Sul discorso della vaccinazione papa Francesco non entra in valutazioni di carattere scientifico, ma si limita a definirla una imprescindibile opzione etica, come del resto fa per tutto quanto concerne la difesa della vita e il rifiuto della cultura dello scarto: non si tratta di principi religiosi, ma di dettami provenienti dalla coscienza dell’uomo in quanto tale. Quindi mi permetto di aggiungere (forse opero una forzatura…) che al di là delle norme giuridiche, dei dogmi e delle regole, deve valere il rispetto per la persona umana in tutto e per tutto.   Mi fermo perché non è il caso di avventurarmi in disquisizioni etiche: preferisco rimanere coscienziosamente al sodo.

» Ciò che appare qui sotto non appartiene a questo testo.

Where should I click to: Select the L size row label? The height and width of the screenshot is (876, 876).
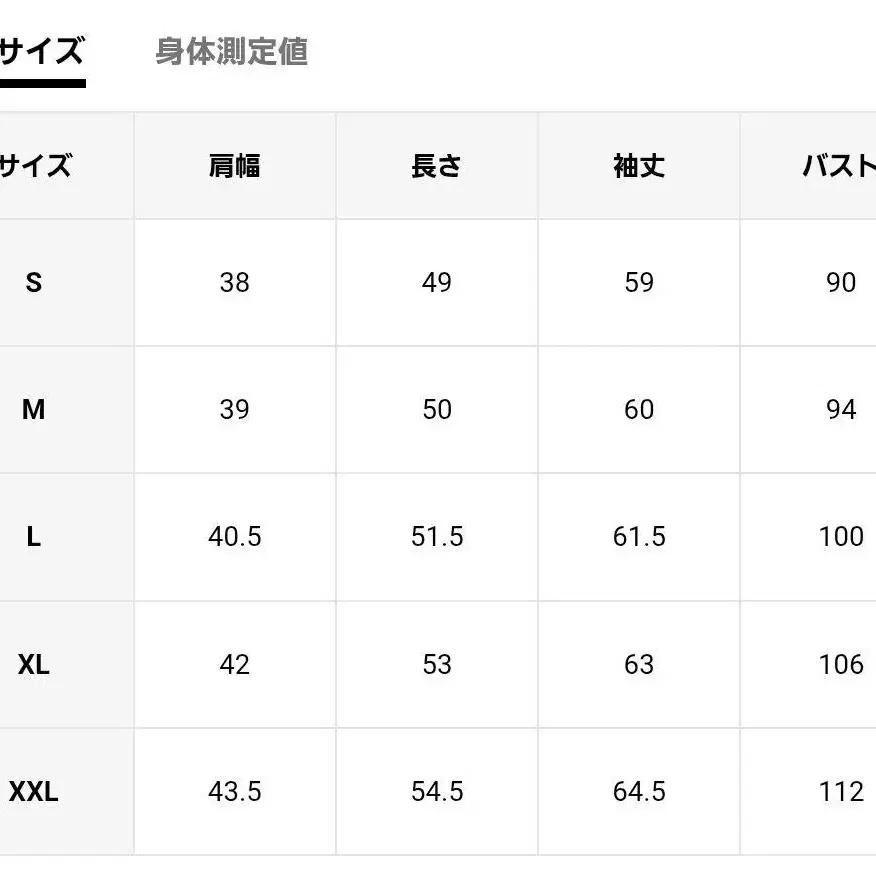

Tutta la classe dirigente, in qualsiasi campo e settore, ha diritto di avere idee e punti di vista diversi, talora contrapposti, ma più che mai in questo tempo di crisi pandemica deve prevalere l’intento unitario: messaggio chiarissimo per quanti giocano con la democrazia per stabilire da chi e come deve essere spento l’incendio mentre la casa brucia.

A buon intenditor poche parole. Ce n’è per tutti. Il papa parte infatti dall’impegno ad uscire dalle situazioni gravissime in cui siamo imprigionati non illudendosi di ricominciare la solita vita o addirittura cambiandola in peggio, ma sforzandosi di migliorare concretamente e realisticamente. I valori restano sempre tali, occorre saperli tradurre nella storia, è necessario tentare seriamente di “inculturarli”: non ci salviamo da soli e non ci salviamo rimanendo incalliti nei nostri difetti.

L’intervistatore ha ringraziato il papa per la sua disponibilità. Lui con rara spontaneità e sincerità ha contraccambiato: grazie a te che ti sei disturbato per venire fin qui ad ascoltarmi. Può sembrare un fatto di ovvia cortesia. No, c’è di più, c’è la voglia papale di dialogare con tutti e nell’interesse di tutti. Con semplicità, il genio evangelico della semplicità.